SUPPLIED TEXT:
::::::::::

11 KiB
Databases
"Database" is a catch-all term referring to traditional RDBMS as well as K/V
stores, document databases, and other "NoSQL" storages. There are many external
database systems as well as browser APIs like WebSQL and localStorage
This demo discusses general strategies and provides examples for a variety of database systems. The examples are merely intended to demonstrate very basic functionality.
Structured Tables
Database tables are a common import and export target for spreadsheets. One common representation of a database table is an array of JS objects whose keys are column headers and whose values are the underlying data values. For example,
Name | Index |
---|---|
Barack Obama | 44 |
Donald Trump | 45 |
is naturally represented as an array of objects
[
{ Name: "Barack Obama", Index: 44 },
{ Name: "Donald Trump", Index: 45 }
]
The sheet_to_json
and json_to_sheet
helper functions work with objects of
similar shape, converting to and from worksheet objects. The corresponding
worksheet would include a header row for the labels:
XXX| A | B |
---+--------------+-------+
1 | Name | Index |
2 | Barack Obama | 44 |
3 | Donald Trump | 45 |
Building Schemas from Worksheets
The sheet_to_json
helper function generates arrays of JS objects that can be
scanned to determine the column "types", and there are third-party connectors
that can push arrays of JS objects to database tables.

::::::::::

RAW RECORDS:

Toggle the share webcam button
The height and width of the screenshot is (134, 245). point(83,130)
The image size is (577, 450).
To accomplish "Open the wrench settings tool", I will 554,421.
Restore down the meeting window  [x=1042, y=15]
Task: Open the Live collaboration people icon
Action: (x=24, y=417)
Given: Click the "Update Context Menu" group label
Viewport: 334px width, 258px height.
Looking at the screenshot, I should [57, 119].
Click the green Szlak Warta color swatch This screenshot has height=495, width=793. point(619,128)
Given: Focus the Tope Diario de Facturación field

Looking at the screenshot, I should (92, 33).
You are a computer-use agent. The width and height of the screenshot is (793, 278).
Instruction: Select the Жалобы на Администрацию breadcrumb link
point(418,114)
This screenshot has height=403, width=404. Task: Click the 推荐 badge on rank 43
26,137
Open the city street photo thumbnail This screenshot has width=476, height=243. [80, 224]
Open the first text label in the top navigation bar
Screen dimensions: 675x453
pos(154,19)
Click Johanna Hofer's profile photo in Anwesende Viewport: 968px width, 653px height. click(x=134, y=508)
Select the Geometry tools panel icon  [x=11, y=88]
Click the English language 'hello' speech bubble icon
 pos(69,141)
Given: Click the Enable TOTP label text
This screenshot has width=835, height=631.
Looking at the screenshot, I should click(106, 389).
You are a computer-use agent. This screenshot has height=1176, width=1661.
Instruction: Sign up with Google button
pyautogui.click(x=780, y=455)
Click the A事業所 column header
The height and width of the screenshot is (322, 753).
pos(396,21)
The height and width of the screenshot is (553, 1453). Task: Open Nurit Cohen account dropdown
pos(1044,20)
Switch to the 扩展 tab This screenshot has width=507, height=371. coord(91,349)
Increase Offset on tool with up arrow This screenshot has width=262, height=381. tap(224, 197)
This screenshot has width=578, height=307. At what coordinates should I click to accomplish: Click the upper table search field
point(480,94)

::::::::::

PROBLEMS TO SOLVE:
1. Which two helper functions does the databases text name as converting arrays of JS objects to and from worksheet objects?
2. Summarize the databases text in two sentences.
3. Supply the next part of the databases text, picking up after its final sentence.
The records were taken from a separate source.

SOLVED PROBLEMS:
1. sheet_to_json and json_to_sheet.

2. "Database" covers traditional RDBMS, K/V stores, document databases and other "NoSQL" storages, and database tables are a common import and export target for spreadsheets, often represented as arrays of JS objects keyed by column headers. The sheet_to_json and json_to_sheet helper functions convert such arrays to and from worksheet objects, and the arrays produced by sheet_to_json can be scanned to determine column "types".

3.
The sexql
browser demo uses WebSQL, which is
limited to the SQLite fundamental types.
Implementation details (click to show)
The sexql
schema builder scans the first row to find headers:
if(!ws || !ws['!ref']) return;
var range = XLSX.utils.decode_range(ws['!ref']);
if(!range || !range.s || !range.e || range.s > range.e) return;
var R = range.s.r, C = range.s.c;
var names = new Array(range.e.c-range.s.c+1);
for(C = range.s.c; C<= range.e.c; ++C){
var addr = XLSX.utils.encode_cell({c:C,r:R});
names[C-range.s.c] = ws[addr] ? ws[addr].v : XLSX.utils.encode_col(C);
}
After finding the headers, a deduplication step ensures that data is not lost.
Duplicate headers will be suffixed with _1
, _2
, etc.
for(var i = 0; i < names.length; ++i) if(names.indexOf(names[i]) < i)
for(var j = 0; j < names.length; ++j) {
var _name = names[i] + "_" + (j+1);
if(names.indexOf(_name) > -1) continue;
names[i] = _name;
}
A column-major walk helps determine the data type. For SQLite the only relevant
data types are REAL
and TEXT
. If a string or date or error is seen in any
value of a column, the column is marked as TEXT
:
var types = new Array(range.e.c-range.s.c+1);
for(C = range.s.c; C<= range.e.c; ++C) {
var seen = {}, _type = "";
for(R = range.s.r+1; R<= range.e.r; ++R)
seen[(ws[XLSX.utils.encode_cell({c:C,r:R})]||{t:"z"}).t] = true;
if(seen.s || seen.str) _type = "TEXT";
else if(seen.n + seen.b + seen.d + seen.e > 1) _type = "TEXT";
else switch(true) {
case seen.b:
case seen.n: _type = "REAL"; break;
case seen.e: _type = "TEXT"; break;
case seen.d: _type = "TEXT"; break;
}
types[C-range.s.c] = _type || "TEXT";
}
The included SheetJSSQL.js
script demonstrates SQL statement generation.
Objects, K/V and "Schema-less" Databases
So-called "Schema-less" databases allow for arbitrary keys and values within the entries in the database. K/V stores and Objects add additional restrictions.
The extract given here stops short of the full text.